## Provided records
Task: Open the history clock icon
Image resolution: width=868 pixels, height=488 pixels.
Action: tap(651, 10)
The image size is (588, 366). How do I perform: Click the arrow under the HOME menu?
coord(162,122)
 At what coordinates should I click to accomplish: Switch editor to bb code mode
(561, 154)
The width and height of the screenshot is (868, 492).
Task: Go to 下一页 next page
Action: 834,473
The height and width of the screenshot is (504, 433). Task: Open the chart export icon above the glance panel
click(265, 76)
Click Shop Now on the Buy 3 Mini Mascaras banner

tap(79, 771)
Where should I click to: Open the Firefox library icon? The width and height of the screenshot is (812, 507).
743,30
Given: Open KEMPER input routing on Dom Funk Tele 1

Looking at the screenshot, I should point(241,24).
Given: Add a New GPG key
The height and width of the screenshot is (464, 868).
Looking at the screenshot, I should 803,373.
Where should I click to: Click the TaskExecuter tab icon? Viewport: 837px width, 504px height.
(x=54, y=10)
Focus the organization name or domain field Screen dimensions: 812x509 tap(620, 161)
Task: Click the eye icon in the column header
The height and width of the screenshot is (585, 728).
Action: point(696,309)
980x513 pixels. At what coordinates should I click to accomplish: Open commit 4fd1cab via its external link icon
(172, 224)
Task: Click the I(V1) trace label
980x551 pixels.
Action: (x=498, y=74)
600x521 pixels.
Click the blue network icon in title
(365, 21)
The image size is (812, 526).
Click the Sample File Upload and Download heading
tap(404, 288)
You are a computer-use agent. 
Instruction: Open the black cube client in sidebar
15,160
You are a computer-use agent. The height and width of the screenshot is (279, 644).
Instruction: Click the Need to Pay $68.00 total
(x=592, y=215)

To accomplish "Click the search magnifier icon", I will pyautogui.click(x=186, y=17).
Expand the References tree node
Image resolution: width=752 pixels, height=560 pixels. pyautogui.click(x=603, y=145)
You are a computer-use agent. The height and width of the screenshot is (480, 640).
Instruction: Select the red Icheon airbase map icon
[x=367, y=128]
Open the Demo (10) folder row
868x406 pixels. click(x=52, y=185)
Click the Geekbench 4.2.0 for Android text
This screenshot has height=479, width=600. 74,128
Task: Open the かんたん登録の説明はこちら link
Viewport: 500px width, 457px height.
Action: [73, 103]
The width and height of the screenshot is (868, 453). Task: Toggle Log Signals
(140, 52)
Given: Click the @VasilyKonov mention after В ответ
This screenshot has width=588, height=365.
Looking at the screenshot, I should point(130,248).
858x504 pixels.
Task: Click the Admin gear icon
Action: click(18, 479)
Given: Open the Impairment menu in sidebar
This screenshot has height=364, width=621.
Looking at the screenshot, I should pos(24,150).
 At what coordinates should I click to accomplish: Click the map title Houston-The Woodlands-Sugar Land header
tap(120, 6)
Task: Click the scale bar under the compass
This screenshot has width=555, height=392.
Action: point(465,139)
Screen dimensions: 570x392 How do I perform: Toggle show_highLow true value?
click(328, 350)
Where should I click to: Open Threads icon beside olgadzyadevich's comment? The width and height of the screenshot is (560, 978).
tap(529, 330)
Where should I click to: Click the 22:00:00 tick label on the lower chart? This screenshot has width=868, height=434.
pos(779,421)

## Task prompt
Please rewrite the lines as a JSON list of strings, one string per line and blank lines left out, starting with the line that contains "Task: Click the eye icon in the column header" and going on through the line that contains "tap(529, 330)".

## Response
[
  "Task: Click the eye icon in the column header",
  "The height and width of the screenshot is (585, 728).",
  "Action: point(696,309)",
  "980x513 pixels. At what coordinates should I click to accomplish: Open commit 4fd1cab via its external link icon",
  "(172, 224)",
  "Task: Click the I(V1) trace label",
  "980x551 pixels.",
  "Action: (x=498, y=74)",
  "600x521 pixels.",
  "Click the blue network icon in title",
  "(365, 21)",
  "The image size is (812, 526).",
  "Click the Sample File Upload and Download heading",
  "tap(404, 288)",
  "You are a computer-use agent. ",
  "Instruction: Open the black cube client in sidebar",
  "15,160",
  "You are a computer-use agent. The height and width of the screenshot is (279, 644).",
  "Instruction: Click the Need to Pay $68.00 total",
  "(x=592, y=215)",
  "To accomplish \"Click the search magnifier icon\", I will pyautogui.click(x=186, y=17).",
  "Expand the References tree node",
  "Image resolution: width=752 pixels, height=560 pixels. pyautogui.click(x=603, y=145)",
  "You are a computer-use agent. The height and width of the screenshot is (480, 640).",
  "Instruction: Select the red Icheon airbase map icon",
  "[x=367, y=128]",
  "Open the Demo (10) folder row",
  "868x406 pixels. click(x=52, y=185)",
  "Click the Geekbench 4.2.0 for Android text",
  "This screenshot has height=479, width=600. 74,128",
  "Task: Open the かんたん登録の説明はこちら link",
  "Viewport: 500px width, 457px height.",
  "Action: [73, 103]",
  "The width and height of the screenshot is (868, 453). Task: Toggle Log Signals",
  "(140, 52)",
  "Given: Click the @VasilyKonov mention after В ответ",
  "This screenshot has width=588, height=365.",
  "Looking at the screenshot, I should point(130,248).",
  "858x504 pixels.",
  "Task: Click the Admin gear icon",
  "Action: click(18, 479)",
  "Given: Open the Impairment menu in sidebar",
  "This screenshot has height=364, width=621.",
  "Looking at the screenshot, I should pos(24,150).",
  " At what coordinates should I click to accomplish: Click the map title Houston-The Woodlands-Sugar Land header",
  "tap(120, 6)",
  "Task: Click the scale bar under the compass",
  "This screenshot has width=555, height=392.",
  "Action: point(465,139)",
  "Screen dimensions: 570x392 How do I perform: Toggle show_highLow true value?",
  "click(328, 350)",
  "Where should I click to: Open Threads icon beside olgadzyadevich's comment? The width and height of the screenshot is (560, 978).",
  "tap(529, 330)"
]